The civil penalty against Ginsburg was, at the time, the largest penalty ordered by a federal district court against a non-trading tipper.

===Digital Generation (DG)===
DG FastChannel was created when DG Systems and FastChannel Networks merged in 2006. DG FastChannel was a provider of digital media services to the advertising, entertainment and broadcast industries. The company had an online media distribution network that was used by advertisers and agencies, and online radio, television, cable, network and print publishing destinations.

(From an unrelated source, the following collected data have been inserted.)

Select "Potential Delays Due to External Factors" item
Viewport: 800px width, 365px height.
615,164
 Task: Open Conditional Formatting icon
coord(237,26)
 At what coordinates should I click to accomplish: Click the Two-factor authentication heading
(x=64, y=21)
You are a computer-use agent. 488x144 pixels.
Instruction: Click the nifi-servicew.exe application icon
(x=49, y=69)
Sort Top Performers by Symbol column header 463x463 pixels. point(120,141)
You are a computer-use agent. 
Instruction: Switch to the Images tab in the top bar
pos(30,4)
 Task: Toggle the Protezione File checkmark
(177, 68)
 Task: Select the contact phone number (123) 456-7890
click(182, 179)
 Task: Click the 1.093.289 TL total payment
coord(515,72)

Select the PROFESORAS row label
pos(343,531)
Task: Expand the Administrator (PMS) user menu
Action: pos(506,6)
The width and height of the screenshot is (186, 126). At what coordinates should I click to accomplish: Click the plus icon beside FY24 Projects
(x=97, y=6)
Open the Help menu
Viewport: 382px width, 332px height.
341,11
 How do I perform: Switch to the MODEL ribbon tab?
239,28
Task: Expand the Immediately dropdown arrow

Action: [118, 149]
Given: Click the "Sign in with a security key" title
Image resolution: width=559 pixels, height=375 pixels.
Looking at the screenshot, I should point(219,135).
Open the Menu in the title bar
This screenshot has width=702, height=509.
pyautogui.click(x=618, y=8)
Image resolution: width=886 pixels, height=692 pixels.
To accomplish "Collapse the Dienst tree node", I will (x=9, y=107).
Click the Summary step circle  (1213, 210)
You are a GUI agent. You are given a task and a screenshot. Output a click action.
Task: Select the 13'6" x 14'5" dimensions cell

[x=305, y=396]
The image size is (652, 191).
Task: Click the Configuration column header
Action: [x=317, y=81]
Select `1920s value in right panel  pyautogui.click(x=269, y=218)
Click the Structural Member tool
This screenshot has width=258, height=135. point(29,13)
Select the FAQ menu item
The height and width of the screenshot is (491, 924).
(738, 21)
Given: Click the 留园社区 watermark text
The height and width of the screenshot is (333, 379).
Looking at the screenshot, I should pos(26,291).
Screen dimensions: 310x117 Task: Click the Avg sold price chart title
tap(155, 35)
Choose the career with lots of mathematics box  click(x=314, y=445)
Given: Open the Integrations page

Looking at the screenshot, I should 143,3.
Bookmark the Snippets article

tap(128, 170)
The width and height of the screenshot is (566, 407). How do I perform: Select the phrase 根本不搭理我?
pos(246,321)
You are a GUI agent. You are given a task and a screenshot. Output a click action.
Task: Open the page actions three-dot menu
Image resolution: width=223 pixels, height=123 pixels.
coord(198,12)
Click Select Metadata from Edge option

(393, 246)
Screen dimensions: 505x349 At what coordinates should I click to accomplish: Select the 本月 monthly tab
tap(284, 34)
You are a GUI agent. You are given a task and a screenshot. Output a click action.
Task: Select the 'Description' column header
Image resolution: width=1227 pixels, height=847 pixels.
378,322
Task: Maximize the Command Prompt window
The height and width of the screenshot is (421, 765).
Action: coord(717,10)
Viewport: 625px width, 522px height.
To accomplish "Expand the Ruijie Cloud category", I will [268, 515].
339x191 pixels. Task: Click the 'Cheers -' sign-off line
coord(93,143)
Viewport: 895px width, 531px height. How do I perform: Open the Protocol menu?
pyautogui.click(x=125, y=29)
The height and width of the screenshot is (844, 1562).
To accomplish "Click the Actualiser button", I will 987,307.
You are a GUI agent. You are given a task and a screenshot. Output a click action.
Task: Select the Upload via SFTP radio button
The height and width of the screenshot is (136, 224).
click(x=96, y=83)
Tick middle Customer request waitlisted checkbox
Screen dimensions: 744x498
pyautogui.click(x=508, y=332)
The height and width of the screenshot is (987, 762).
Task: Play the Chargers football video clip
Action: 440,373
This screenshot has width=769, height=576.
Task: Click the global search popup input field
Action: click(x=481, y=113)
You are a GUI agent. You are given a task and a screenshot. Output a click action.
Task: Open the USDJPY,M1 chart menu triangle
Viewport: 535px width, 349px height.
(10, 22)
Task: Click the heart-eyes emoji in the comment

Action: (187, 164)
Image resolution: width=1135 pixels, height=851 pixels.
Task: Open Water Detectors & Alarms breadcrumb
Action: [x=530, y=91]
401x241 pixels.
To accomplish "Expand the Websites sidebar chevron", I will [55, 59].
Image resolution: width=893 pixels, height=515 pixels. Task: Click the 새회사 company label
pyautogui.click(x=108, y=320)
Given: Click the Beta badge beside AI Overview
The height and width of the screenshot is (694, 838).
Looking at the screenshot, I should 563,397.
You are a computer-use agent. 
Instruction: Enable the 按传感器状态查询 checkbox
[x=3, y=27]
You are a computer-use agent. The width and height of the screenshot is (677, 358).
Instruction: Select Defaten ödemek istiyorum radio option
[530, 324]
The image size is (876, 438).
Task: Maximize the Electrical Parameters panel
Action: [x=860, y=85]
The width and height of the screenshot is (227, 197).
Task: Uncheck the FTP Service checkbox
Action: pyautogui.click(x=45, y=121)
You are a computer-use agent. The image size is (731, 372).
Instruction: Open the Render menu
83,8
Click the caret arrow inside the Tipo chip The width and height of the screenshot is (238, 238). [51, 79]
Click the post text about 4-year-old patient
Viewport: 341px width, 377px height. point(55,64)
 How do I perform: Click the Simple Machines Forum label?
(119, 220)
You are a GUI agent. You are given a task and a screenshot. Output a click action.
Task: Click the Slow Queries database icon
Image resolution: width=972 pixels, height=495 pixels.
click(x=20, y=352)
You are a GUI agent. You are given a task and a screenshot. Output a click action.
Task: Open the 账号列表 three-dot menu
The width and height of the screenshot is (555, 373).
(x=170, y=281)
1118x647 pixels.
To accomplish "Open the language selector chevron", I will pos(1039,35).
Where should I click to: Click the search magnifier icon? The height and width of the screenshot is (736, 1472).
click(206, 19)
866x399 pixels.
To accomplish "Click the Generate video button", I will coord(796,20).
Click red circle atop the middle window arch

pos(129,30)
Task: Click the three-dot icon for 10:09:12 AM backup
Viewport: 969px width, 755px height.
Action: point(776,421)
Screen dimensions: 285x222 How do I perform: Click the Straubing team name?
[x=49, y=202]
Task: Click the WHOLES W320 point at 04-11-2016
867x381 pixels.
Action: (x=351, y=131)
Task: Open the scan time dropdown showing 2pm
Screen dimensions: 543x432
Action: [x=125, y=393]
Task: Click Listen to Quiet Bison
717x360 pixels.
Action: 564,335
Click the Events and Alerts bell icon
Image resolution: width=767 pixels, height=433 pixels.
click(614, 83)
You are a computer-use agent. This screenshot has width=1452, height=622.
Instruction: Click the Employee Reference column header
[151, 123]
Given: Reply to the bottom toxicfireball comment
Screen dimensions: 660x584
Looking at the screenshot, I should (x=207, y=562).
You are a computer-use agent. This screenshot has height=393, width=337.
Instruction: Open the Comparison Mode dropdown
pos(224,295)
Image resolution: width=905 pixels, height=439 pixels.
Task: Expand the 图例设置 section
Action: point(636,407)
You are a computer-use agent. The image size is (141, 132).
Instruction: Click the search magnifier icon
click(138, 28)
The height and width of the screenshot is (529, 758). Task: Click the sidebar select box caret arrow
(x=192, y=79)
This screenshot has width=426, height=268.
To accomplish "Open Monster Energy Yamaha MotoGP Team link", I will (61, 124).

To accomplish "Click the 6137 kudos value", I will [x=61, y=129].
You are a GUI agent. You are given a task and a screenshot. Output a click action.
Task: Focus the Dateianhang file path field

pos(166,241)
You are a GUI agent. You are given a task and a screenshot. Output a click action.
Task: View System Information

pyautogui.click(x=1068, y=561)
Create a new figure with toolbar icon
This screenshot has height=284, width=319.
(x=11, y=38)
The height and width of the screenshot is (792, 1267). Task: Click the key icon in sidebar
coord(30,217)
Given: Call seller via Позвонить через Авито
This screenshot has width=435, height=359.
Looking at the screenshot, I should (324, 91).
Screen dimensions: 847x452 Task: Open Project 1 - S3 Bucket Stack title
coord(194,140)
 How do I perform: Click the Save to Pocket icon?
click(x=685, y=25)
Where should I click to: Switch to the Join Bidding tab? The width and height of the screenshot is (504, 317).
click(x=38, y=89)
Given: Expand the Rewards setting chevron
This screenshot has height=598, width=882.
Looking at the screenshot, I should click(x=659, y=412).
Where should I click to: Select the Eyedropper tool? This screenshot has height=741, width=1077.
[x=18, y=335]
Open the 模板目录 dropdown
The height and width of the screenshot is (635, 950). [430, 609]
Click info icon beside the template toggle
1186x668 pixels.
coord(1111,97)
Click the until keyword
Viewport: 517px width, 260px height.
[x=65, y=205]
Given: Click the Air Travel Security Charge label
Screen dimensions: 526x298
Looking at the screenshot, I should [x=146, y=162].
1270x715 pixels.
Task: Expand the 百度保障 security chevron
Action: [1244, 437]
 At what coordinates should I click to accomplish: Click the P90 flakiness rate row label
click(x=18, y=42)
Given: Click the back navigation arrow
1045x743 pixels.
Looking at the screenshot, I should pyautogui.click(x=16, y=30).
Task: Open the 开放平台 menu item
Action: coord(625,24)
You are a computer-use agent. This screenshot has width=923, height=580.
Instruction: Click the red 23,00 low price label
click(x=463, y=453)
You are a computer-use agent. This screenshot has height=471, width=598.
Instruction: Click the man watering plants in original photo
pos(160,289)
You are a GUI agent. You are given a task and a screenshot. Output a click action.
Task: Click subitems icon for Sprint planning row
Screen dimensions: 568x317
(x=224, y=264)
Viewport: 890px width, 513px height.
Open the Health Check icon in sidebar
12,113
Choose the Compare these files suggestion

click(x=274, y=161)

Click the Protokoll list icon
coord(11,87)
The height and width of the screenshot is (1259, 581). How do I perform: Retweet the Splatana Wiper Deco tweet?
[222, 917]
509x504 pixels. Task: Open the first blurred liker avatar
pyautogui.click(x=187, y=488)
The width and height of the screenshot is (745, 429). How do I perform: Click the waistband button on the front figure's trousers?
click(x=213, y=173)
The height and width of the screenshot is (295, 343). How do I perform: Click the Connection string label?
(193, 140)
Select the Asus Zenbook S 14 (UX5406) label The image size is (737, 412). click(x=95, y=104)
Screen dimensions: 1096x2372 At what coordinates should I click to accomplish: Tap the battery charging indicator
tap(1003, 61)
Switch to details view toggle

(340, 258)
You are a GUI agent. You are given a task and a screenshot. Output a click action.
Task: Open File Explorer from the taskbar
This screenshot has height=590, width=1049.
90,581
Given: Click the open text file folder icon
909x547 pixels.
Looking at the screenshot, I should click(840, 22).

DG FastChannel was ranked fifth on the 2009 Fortune Small Business list of nation's 100 Fastest Growing Small Public Companies. They also ranked fifth for the 2009 Fortune Fastest Growing Companies in the World listing.

On February 7, 2014, Digital Generation (DG) completed the spin-off of Sizmek and merger transaction with Extreme Reach.

Ginsburg served on the Board of Directors of Sizmek Inc., a worldwide digital media company (SZMK) listed on the NASDAQ.

===Boardwalk Auto Group===

Ginsburg brought Porsche to Plano, Texas in 1998, which marked the beginning of Boardwalk Auto Group. Over the next sixteen years, Ginsburg added Audi, Volkswagen, Ferrari, Maserati, Lamborghini and FIAT. In 2012, AutoNation acquired the Dallas area Volkswagen, Porsche and Audi dealerships from Boardwalk Auto Group.

Boardwalk Auto Group also owns Ferrari of San Francisco, Maserati of Marin, Lamborghini North Los Angeles, Audi Glenwood Springs and Glenwood Springs Volkswagen. In 2002, Boardwalk Auto Group was named the fastest growing privately held company in Dallas-Fort Worth by Southern Methodist University's Cox School of Business and the Dallas Business Journal. Boardwalk Ferrari, Boardwalk Maserati and Lamborghini Dallas were named 2014 DealerRater Dealer of the Year for the U.S.

==Education==
Ginsburg earned his bachelor's degree from George Washington University, and his Juris Doctor degree from Georgetown University Law Center.

==Personal life==
Ginsburg contributed his time and financial support to numerous charitable activities, including the Dallas Morning News Charities, Klyde Warren Park, Dallas Arboretum, The Dallas Symphony, Dallas International Film Festival, Greenhill School, Shelton School, Georgetown University Law Center, and other organizations that focus on the needs of the homeless and hungry, health, education and the environment. The Scott K. Ginsburg Sport & Fitness Center at Georgetown University Law Center was dedicated on September 8, 2015. In 2019, Georgetown University Law Center announced the expansion of its campus with the purchase of a building to the south of it, made possible by a donation from Ginsburg, which was the largest single gift from an alumnus in the school's history. Ginsburg lived in Dallas and had four children. His son Drew Ginsburg was the co-founder of Tsū (social network).

Ginsburg died in Dallas on May 26, 2024, at the age of 71.